Mike Schaeffer's Blog

Articles with tag: tech

January 3, 2006

Despite outward appearances, there is (really!) another release of vCalc in the works. I'm not going to be so silly as to speak to a timeline (probably 2006Q2), but here's a brief list of planned features for the next release or two:

Constant Library - A library of a few hundred constants.
Interface improvements - The current UI is functional but rather plain both in appearance and the interactivity it supports. The next version of vCalc will dress up the UI bit and start the process of making it more interactive.
Macro Recorder - To aid programming, there's a macro recorder that records sequences of commands as programs written in the language described above.
New Data Types - There are more first-class data types, including complex numbers, lists, tagged numbers, and programs.
User Programability - There's a user programming language including conditional branches, loops, and higher order functions. This language looks a lot like a lexically scoped variant of RPL, the language used by HP in its more modern calculators.
Better interoperability with other data sources - This means import/export of CSV, through both the clipboard and by file.
Financial Math - This is mainly planned to be Time Value of Money. There's actually interface in vCalc 1.0 to support this functionality, but I released vCalc before getting it to work reliably and disabled the code that implements it. This is going to be an ongoing area for devevlopment.
Infix notation - There needs to be a way to enter an expression like 'sin(x)'. This is both a programmability feature and the core of things like symbolic algebra and calculus.
Graphics - Function plotting.

In a more general sense, there are a few other issues that are important, but have a slightly lower priority level. These are general issues that are too big to be 'fixed' in one release, but nonetheless are important areas for work. The first of these is performance and the second is openness.

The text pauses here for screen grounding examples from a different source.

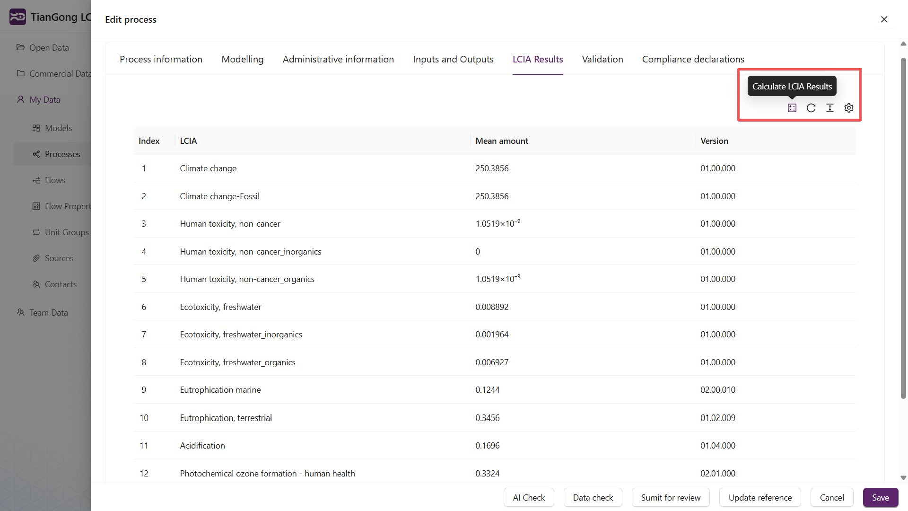Go to Flows in the sidebar

55,180
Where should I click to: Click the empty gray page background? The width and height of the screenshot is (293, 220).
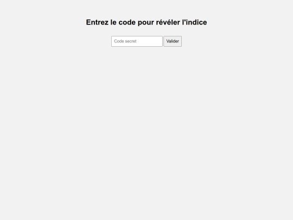(147, 131)
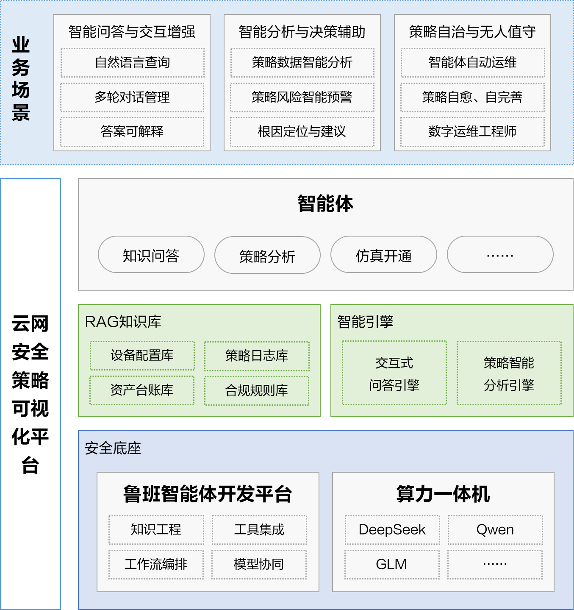Click the 根因定位与建议 box

[x=302, y=132]
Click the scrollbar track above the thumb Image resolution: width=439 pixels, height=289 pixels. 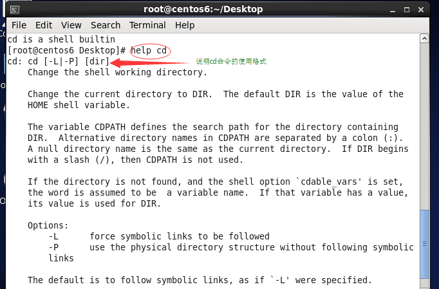click(424, 126)
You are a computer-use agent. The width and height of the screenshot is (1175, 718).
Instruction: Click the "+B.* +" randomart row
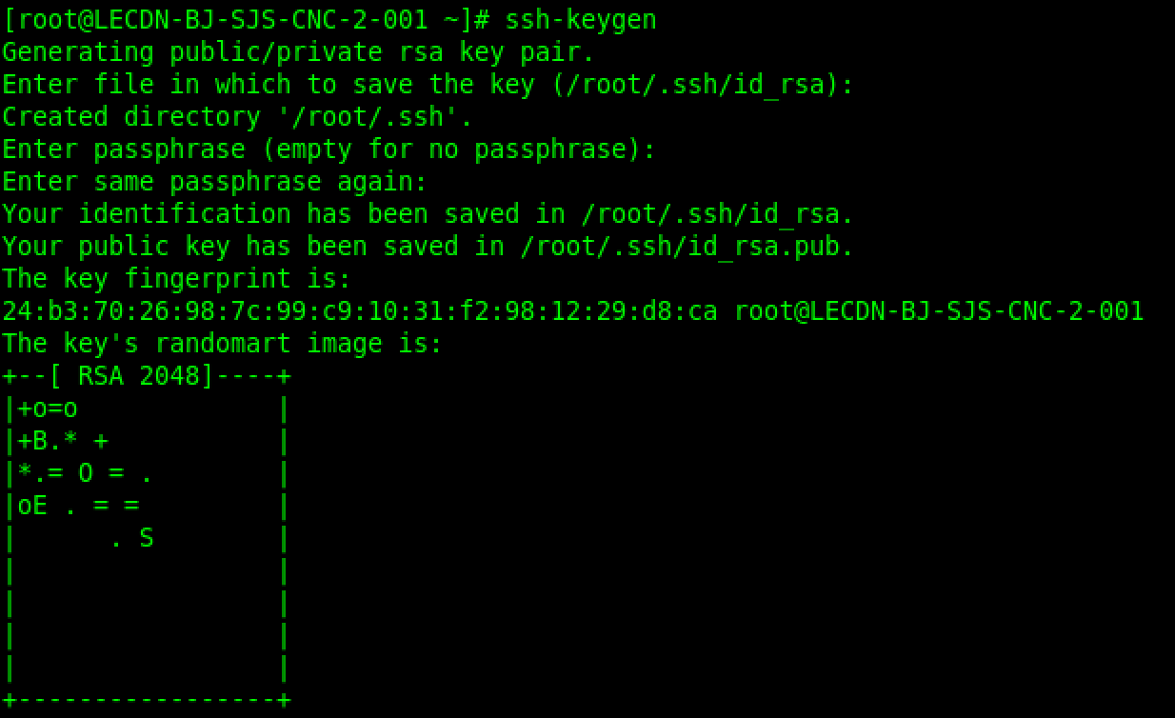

Performance is the easier of the two issues to describe: I want vCalc to be usable to interactively perform simple (mean, max, min, linear regrssion, historgram, etc.) analysis of datasets with 100K-1,000K observations of 10-20 variables each. The worst case scenario means that vCalc needs to be able to manage a in-memory image around 500-600MB in size and be able to compute 20-30M floating point operations within 5-10 seconds. That's a stretch for vCalc, but I think it's doable within a year or two. Right now, development copies of vCalc can reasonably manage 100K observations of 50 variables each. The biggest weakness is the CSV file importer, which is glacially slow: it reads CSV files at around 30K/second. I'll speak to these issuses in more detail later on, but the fix for this will be a staged rewrite of the Lisp engine and garbage collector at the core of vCalc.

The other issue that will have to be fixed over time is the issue of openness. One of the things I'd like this blog to be is a way to communicate with the audience of vCalc users. That means example code, demonstrations of how to use vCalc to solve specific problems, and descriptions of the guts of vCalc, at the very least. For that to be useful, there needs to be an audience, and for there to be an audience the vCalc bits need to be availble for people to use and good enough for them to care about using it. There's a lot to be done between here and there, but I've come to believe that open sourcing parts of vCalc and releasing more frequent development builds of the closed source parts will end up being key. We'll see.

Tags:lisptechvcalc

December 14, 2005

Feeds and Reports

I've been doing a lot of analysis of feeds and reports lately, and have come up with a couple suggestions for file design that can make feeds easier to work with. None of this should be earth shattering advice, but collectively it can mean the difference between an easy file to work with and a complete pain in the ...well you know.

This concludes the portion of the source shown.